**PROVIDED MATERIAL**
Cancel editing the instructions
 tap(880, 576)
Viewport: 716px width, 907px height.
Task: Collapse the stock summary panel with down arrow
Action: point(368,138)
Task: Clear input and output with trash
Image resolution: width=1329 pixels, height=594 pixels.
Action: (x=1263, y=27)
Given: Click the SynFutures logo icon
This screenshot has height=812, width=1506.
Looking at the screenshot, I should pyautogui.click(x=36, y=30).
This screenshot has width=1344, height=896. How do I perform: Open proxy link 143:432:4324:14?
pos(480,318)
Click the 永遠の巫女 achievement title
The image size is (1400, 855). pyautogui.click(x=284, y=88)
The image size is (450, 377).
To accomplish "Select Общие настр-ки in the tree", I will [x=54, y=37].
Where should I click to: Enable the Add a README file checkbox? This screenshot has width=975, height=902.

**WHAT THIS TASK INVOLVES**
Reproduce exactly what appears from the line containing "Click the 永遠の巫女 achievement title" down to the final line of the data.

**ANSWER SPACE**
Click the 永遠の巫女 achievement title
The image size is (1400, 855). pyautogui.click(x=284, y=88)
The image size is (450, 377).
To accomplish "Select Общие настр-ки in the tree", I will [x=54, y=37].
Where should I click to: Enable the Add a README file checkbox? This screenshot has width=975, height=902.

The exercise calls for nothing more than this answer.